Im Blick vom 20. Juni steht auf Seite 25 ein Interview mit Ständeratspräsident Bruno Frick.
Ständeratspräsident Bruno Frick telefoniert, faxt und mailt mit dem Nokia Communicator.
Blick: Nervt Sie das tägliche Kommunizieren mit dem Handy?
B. Frick: Nein, überhaupt nicht. Ich brauche mein Handy sehr viel, es ist mein ständiger Begleiter.
Blick: Und brauchen Sie auch alle möglichen Funktionen?
B. Frick: Ich telefoniere damit natürlich, sende SMS, Fax, E-Mail, Agenda und eher selten nutze ich das Internet. Die Verbindung ist zu langsam.
Blick: Keine Sorgen damit?
Doch, obwohl es noch fast neu ist, ist das Gerät nicht netzwerktauglich. Das ist ein Skandal!

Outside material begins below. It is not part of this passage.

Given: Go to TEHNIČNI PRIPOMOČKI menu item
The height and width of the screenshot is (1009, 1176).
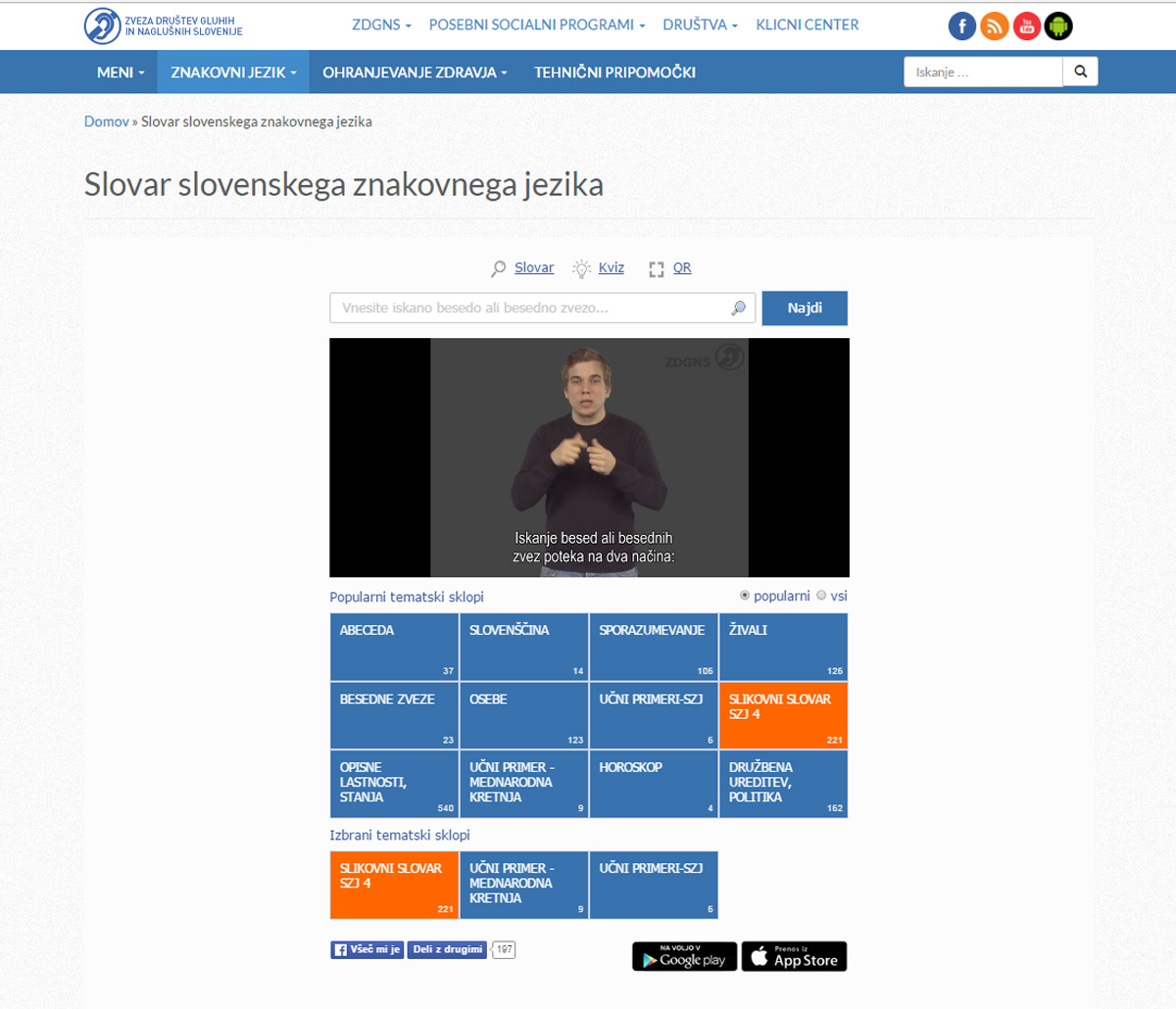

Blick: Kaufen Sie jetzt ein neues Gerät?
Wenn Nokia mir eines gratis zur Verfügung stellt, nehme ich es gerne. Sonst kaufe ich ein anderes.
Blick: Haben Sie also schon ein Reklamationsschreiben aufgesetzt?
NEIN, ICH TRAF LETZTHIN DEN NOKIA-CHEF. Dabei habe ich ihm meine Reklamationen persönlich mitgeteilt.
Blick: Haben Sie mehrere Computer?
Einen Laptop zu Hause, den ich mit W-Lan benutze und im Büro natürlich eine ganze PC-Anlage.
Kommentar: Für Herrn Frick ist es ein Skandal, dass sein Gerät nicht netzwerktauglich ist. Für Elektrosensible ist es ein Skandal, wie sie behandelt werden, wie teilweise sogar immer noch abgeleugnet wird, dass unsere Beschwerden vom Elektrosmog kommen können. Wie wir kaum Unterstützung von der Regierung und den Bundesämtern erhalten. Dass Herr Frick den Nokia-Boss kennt, ist interessant, manch braver Bürger käme wohl auf die Welt, wüsste er, was sich zwischen gewissen Politikern und den Herren in den Teppichetagen der Industrie abspielt.
Ein empörter Betroffenen hat nach der Möglichkeit von Schadenersatz gefragt, er muss aufgrund gesundheitlicher Beschwerden wegen nahen Antennen wohl seine Eigentumswohnung verkaufen, evt. noch mit Wertverminderung. Viel zu lange haben Betroffene still alles ertragen, haben abgeschirmt, Aerzte aufgesucht, sind umgezogen und haben sich geschämt, dass sie nicht robuster sind.
Es gärt im Volk, in Bern-Bümpliz, wo gegen die eine Antenne 1200, gegen die andere sogar 1600 Unterschriften gesammelt wurden, sagte ein empörter Mann, (ich weiss nicht, ob ich das hier so offen schreiben darf): Ich könnte all die Sieben mit Genickschuss erledigen, wir zahlen Steuern, der Staat macht nichts für uns und schützt uns nicht, Herr Couchepin will nicht mal mehr unseren Hustensirup zahlen.